Construction and verification of the IPF diagnostic model
Every area under the ROC curve (AUC) of IL13RA2, CDH3, and COMP was greater than 0.9 in training and validation datasets (GSE110147) (Figures 6A–C). When the three genes were combined into one variable, the area under the curve in the test set was 0.94 (Figure 6D). It is important to note that we also used external test datasets to validate the diagnostic value of the three-gene signature. The area under the curve for the three-gene signature was 0.98 in GSE110147 (Figure 6E) and 0.97 in GSE32537 (Figure 6F), which indicated that the three-gene signature had high diagnostic value.
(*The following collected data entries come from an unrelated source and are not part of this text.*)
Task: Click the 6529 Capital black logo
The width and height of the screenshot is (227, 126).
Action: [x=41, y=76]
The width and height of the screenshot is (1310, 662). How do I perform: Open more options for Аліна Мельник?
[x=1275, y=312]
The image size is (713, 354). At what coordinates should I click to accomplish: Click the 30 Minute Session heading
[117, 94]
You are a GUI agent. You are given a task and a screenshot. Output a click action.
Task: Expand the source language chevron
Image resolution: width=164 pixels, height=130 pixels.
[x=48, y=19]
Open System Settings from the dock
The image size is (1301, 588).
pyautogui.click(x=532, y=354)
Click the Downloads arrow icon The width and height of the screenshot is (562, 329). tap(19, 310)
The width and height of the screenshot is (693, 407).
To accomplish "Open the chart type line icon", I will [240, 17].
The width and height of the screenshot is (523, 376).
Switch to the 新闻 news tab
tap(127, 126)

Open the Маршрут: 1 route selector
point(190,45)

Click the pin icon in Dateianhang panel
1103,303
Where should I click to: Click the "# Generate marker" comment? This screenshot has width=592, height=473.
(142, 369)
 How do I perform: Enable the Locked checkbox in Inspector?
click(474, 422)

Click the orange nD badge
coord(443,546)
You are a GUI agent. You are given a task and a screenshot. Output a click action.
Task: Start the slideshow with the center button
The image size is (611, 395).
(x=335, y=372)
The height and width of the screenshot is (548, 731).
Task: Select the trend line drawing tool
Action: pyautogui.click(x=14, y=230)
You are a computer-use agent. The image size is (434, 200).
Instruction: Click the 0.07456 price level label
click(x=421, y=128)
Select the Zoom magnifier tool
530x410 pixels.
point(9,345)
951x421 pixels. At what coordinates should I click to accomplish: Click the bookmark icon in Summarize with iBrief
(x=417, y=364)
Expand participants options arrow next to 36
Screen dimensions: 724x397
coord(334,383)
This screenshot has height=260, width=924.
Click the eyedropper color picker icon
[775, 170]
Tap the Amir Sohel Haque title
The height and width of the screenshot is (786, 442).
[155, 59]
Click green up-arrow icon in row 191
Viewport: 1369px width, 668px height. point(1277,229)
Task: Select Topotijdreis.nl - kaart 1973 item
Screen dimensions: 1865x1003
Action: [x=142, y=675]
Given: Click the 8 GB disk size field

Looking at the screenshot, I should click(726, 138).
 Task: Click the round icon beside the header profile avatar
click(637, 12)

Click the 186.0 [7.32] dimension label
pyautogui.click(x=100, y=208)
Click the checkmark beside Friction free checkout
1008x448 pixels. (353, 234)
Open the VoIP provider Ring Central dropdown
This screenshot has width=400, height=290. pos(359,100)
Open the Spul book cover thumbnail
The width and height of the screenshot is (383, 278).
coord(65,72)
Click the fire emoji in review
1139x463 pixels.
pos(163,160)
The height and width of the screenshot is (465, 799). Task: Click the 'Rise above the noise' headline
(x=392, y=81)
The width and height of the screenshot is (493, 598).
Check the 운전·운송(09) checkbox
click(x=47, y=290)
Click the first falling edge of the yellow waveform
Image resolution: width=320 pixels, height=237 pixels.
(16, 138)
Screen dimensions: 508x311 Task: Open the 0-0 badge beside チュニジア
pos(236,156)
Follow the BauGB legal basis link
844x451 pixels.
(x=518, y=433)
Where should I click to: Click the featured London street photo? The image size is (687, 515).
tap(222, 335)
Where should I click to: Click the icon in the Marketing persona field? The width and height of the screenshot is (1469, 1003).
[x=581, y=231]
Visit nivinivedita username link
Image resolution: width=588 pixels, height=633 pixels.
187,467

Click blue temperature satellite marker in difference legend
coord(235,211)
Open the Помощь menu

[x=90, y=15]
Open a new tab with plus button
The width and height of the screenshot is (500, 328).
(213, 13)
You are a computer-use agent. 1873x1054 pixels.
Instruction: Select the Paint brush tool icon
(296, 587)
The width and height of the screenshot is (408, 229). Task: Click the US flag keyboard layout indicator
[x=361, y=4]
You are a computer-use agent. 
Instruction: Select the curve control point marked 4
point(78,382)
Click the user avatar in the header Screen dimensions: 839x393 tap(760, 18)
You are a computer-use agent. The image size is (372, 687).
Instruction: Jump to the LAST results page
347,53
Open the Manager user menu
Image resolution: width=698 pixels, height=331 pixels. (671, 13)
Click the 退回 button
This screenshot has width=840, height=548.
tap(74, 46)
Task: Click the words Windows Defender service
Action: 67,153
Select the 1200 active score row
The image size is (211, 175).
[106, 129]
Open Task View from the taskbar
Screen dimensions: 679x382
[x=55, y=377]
FIGURE 6. Verification of potential diagnostic signature of IPF. Verification of potential diagnostic signature of IPF. (A–C) The ROC curve of the diagnostic efficacy verification of diagnostic markers in the training dataset and validation datasets (GSE110147, GSE32537). (D–F) The ROC curves of the diagnostic markers in the test set and validation datasets (GSE110147, GSE32537).
Discussion
Numerous studies have found that dysregulated genes are involved in the progression of IPF and might be potential diagnostic biomarkers of IPF (Ley et al., 2014; Martinez et al., 2017). However, most of these studies have focused on the diagnostic value of a single biomarker, and small sample sizes may limit the clinical application of these biomarkers. Integrating multiple biomarkers and increasing sample sizes with developing high-throughput technologies and bioinformatics may improve predictive accuracy. In this study, we constructed a novel gene signature for diagnosing IPF by integrating multiple datasets and combining multiple statistical methods. Three genes (IL13RA2, CDH3, and COMP) were identified as independent diagnostic biomarkers. An integrated three-gene signature was built based on their regression coefficients and expression profiles, ROC analysis indicated that the signature had high diagnostic accuracy, as confirmed by two external test datasets.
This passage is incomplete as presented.